_About this task_
Print the line containing "You are a GUI" and all lines after it, unchanged, through the end of the data. Leave the pictures out.

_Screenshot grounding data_
************

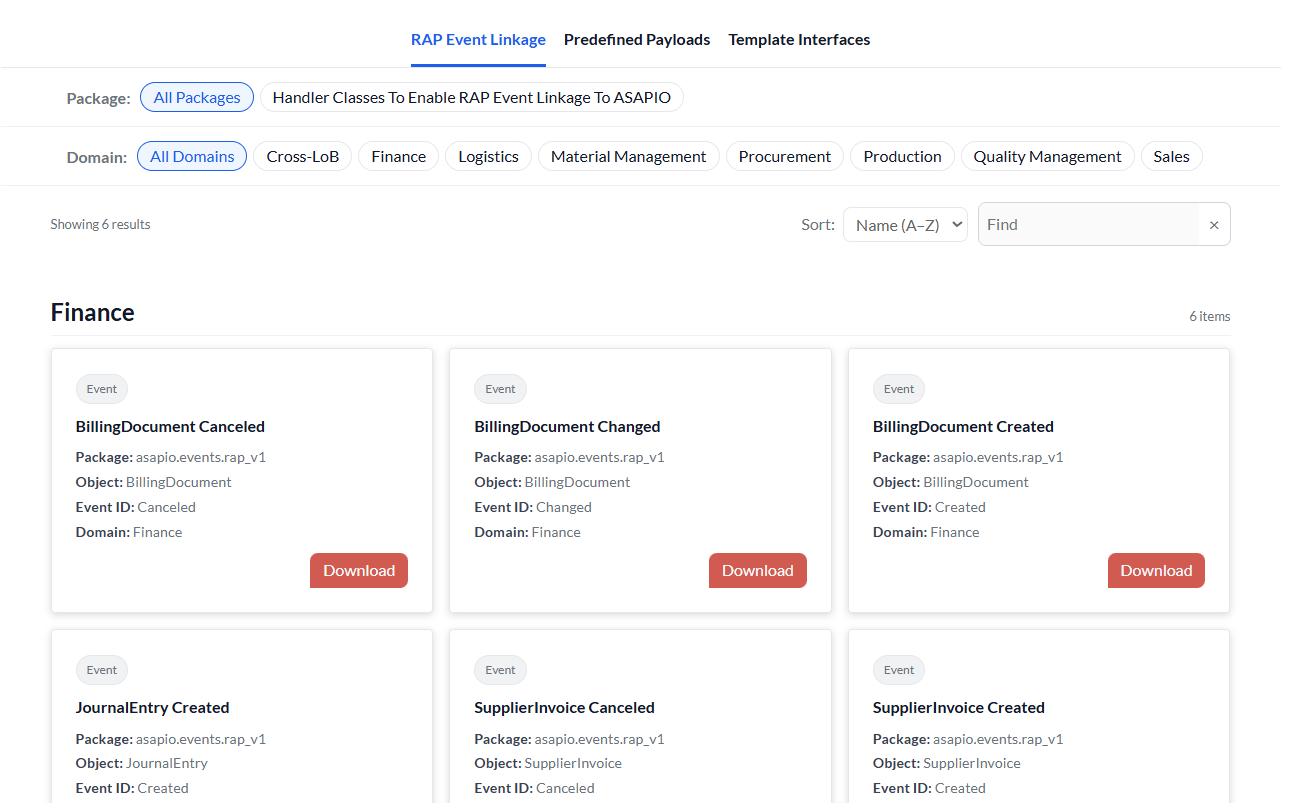Clear the Find search field
This screenshot has width=1302, height=803.
[1214, 224]
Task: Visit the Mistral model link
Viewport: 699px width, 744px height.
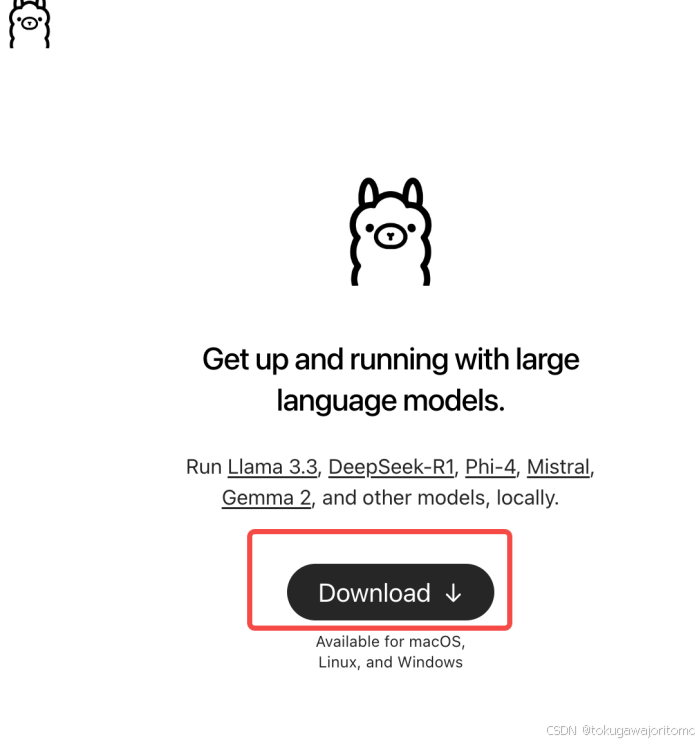Action: 558,467
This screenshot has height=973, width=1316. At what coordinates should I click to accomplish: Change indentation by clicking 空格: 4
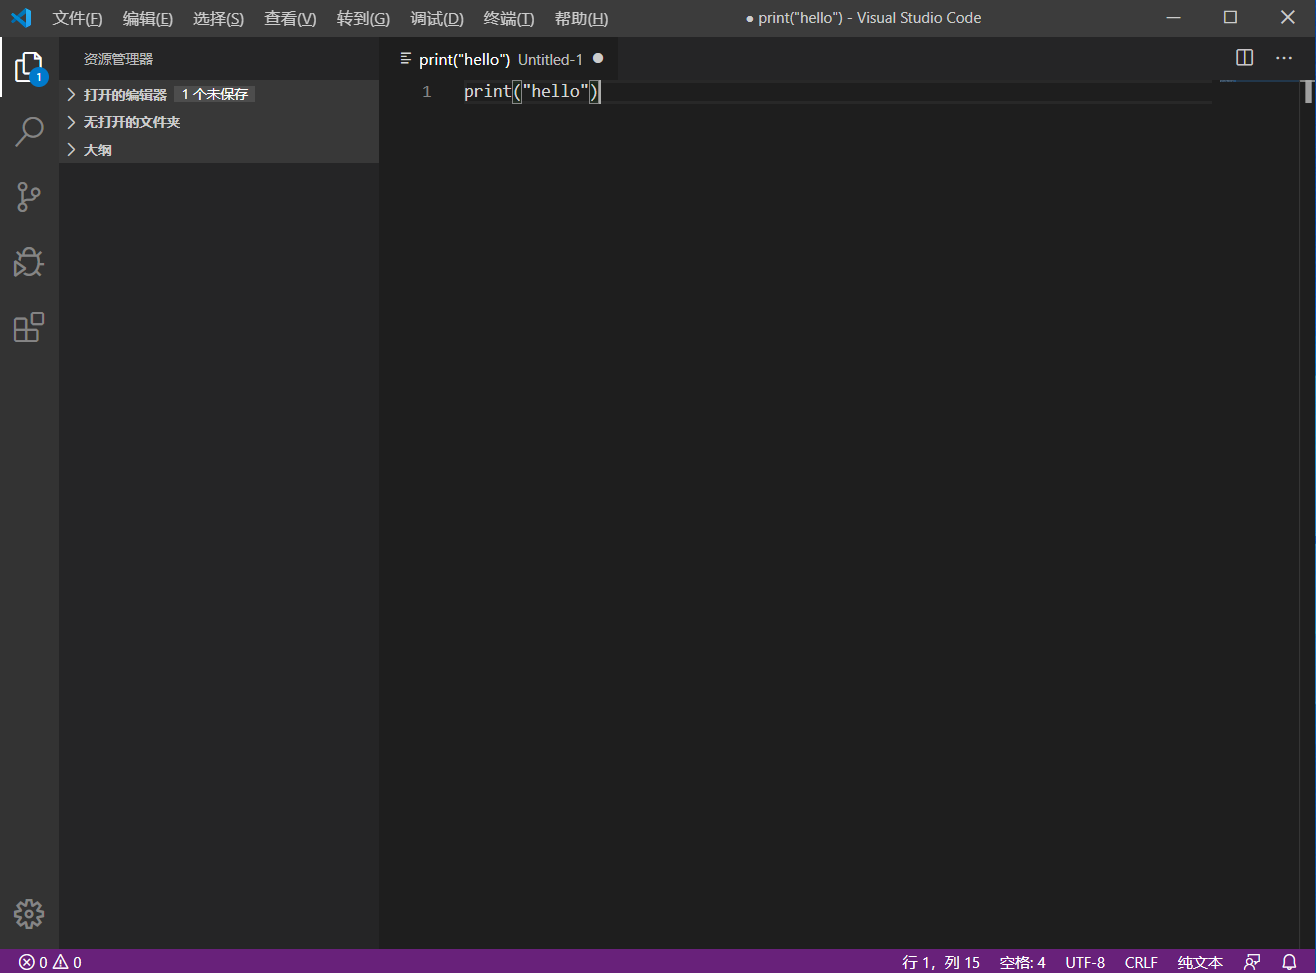1022,961
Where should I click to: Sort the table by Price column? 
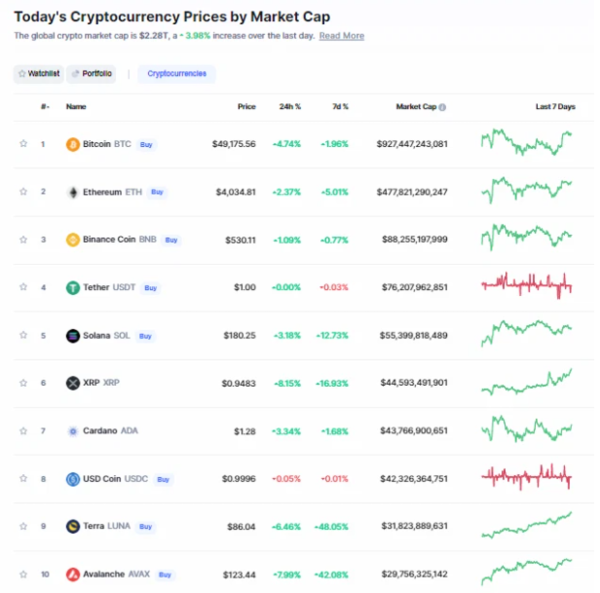pyautogui.click(x=246, y=106)

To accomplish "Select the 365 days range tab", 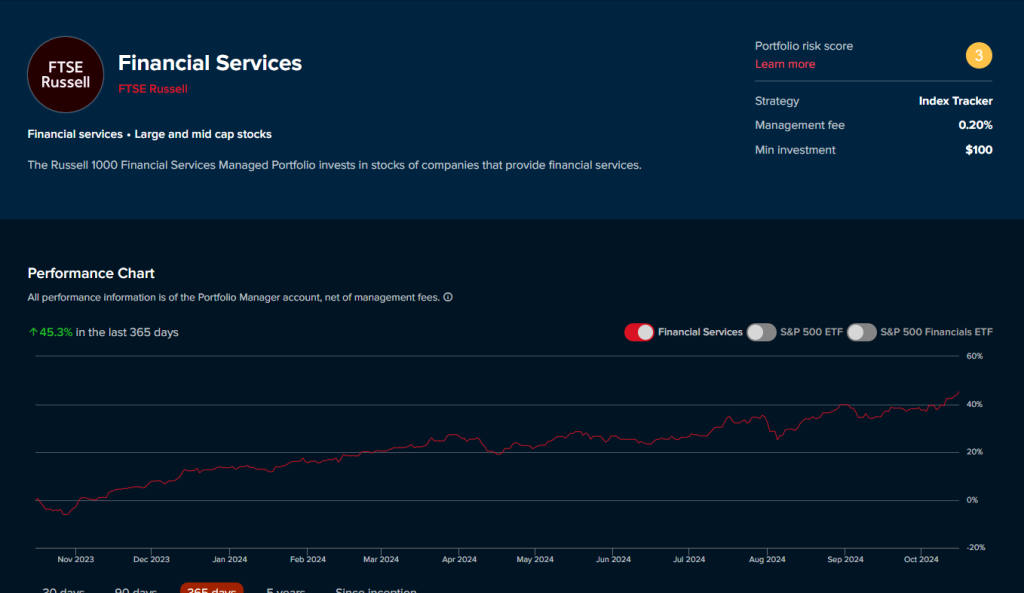I will tap(211, 589).
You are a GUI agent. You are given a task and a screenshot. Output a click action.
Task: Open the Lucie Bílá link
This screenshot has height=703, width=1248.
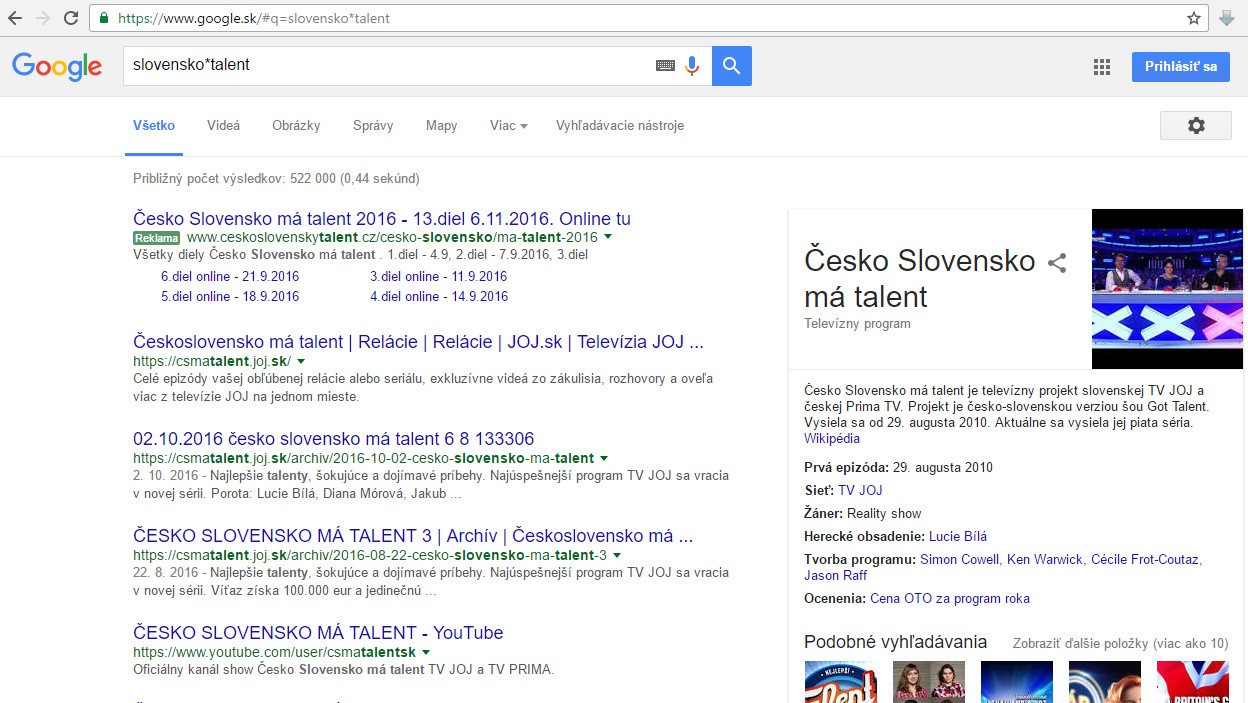[957, 537]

************

_Response to the task_
You are a GUI agent. You are given a task and a screenshot. Output a click action.
Task: Open the Lucie Bílá link
This screenshot has height=703, width=1248.
[957, 537]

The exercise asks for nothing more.